Instead my colleague proposed this approach:

public abstract class ProtectedAbstractOrVirtual
{
  public void Method1(string argument)
  {
    if (argument == null) throw new ArgumentNullException(nameof(argument));
    this.Method1Core(argument);
  }

  public void Method2(string argument)
  {
    if (argument == null) throw new ArgumentNullException(nameof(argument));
    this.Method2Core(argument);
  }

  protected abstract void Method1Core(string argument);

  protected virtual void Method2Core(string argument)
  {
    // default implementation
  }
}

He told me making public methods (or properties) virtual or abstract is as bad as making fields public.
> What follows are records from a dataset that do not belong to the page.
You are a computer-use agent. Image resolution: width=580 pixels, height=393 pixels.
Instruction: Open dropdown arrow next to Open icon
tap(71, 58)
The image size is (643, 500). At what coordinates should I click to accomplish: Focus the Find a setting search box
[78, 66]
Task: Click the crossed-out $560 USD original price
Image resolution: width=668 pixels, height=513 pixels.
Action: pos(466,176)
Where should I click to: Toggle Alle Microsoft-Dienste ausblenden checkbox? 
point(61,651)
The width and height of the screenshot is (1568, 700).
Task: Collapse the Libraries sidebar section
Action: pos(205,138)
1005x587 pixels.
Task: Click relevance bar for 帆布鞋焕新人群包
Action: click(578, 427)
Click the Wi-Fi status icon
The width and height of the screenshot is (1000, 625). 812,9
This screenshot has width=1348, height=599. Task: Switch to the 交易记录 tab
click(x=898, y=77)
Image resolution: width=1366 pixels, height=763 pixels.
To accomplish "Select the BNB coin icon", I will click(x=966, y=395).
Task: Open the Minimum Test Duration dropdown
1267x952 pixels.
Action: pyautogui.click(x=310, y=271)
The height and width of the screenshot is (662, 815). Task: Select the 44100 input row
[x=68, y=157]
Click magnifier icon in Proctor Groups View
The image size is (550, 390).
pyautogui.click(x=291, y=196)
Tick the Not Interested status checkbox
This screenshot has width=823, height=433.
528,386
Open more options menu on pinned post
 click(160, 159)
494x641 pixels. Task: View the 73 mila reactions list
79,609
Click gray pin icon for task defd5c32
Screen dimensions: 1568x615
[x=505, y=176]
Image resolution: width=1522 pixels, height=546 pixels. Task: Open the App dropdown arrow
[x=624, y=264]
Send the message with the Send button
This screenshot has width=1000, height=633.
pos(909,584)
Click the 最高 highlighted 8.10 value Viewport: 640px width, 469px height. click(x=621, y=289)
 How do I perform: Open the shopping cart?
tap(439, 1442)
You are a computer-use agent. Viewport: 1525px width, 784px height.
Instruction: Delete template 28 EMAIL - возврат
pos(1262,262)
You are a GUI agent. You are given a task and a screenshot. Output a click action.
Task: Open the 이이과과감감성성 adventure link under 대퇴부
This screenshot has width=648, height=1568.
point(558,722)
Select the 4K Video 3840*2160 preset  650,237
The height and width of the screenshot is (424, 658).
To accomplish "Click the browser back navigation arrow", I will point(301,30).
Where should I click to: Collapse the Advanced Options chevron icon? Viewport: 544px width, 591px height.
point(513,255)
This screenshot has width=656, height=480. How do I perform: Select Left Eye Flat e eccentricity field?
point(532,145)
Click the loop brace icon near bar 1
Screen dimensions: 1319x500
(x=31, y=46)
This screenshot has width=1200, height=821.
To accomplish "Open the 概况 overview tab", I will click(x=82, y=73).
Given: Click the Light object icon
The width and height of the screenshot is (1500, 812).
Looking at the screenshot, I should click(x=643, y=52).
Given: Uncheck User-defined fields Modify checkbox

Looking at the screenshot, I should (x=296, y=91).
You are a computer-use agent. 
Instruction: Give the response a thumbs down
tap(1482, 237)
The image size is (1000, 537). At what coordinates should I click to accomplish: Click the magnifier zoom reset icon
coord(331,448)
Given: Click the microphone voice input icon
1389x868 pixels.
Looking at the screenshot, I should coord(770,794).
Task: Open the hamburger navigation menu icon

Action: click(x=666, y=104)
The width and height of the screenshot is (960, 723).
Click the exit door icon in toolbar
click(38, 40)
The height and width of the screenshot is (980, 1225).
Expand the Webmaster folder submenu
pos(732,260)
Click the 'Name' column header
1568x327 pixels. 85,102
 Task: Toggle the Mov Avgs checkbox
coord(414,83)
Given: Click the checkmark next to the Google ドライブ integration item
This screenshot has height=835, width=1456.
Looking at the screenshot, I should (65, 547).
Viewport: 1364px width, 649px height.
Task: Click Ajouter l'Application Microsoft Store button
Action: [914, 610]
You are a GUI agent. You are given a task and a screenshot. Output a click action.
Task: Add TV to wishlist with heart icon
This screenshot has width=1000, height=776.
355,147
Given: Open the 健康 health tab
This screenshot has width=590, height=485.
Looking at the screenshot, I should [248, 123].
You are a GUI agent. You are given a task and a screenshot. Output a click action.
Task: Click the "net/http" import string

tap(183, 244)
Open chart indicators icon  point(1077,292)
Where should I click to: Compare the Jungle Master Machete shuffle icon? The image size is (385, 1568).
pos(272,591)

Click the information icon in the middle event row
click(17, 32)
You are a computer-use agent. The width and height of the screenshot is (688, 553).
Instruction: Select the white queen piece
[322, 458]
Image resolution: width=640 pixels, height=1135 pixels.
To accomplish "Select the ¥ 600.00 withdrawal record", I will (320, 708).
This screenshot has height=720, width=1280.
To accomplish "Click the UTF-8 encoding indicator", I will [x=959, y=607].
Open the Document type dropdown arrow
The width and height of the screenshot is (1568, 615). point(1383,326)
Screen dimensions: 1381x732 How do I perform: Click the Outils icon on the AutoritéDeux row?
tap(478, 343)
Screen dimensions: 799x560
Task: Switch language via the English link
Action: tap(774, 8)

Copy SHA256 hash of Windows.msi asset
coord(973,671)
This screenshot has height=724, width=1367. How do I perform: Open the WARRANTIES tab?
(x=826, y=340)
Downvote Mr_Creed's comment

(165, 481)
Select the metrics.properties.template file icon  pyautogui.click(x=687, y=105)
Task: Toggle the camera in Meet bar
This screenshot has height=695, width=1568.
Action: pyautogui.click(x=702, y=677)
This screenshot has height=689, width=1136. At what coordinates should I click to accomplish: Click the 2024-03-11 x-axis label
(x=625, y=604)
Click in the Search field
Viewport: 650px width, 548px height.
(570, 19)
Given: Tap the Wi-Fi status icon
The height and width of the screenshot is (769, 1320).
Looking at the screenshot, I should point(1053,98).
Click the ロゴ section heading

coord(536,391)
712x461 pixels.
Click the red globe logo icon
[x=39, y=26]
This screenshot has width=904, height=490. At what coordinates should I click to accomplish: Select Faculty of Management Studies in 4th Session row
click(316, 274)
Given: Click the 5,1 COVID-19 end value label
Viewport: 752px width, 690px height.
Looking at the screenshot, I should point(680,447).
By wrapping fields into properties one can intercept any access to that fields later, if needed. The same applies to public virtual/abstract members: wrapping them the way as shown in the ProtectedAbstractOrVirtual class allows the base class developer to intercept any calls that go to the virtual/abstract methods.

But I don't see this as a design guideline. Even Microsoft doesn't follow it: just have a look at the Stream class to verify this.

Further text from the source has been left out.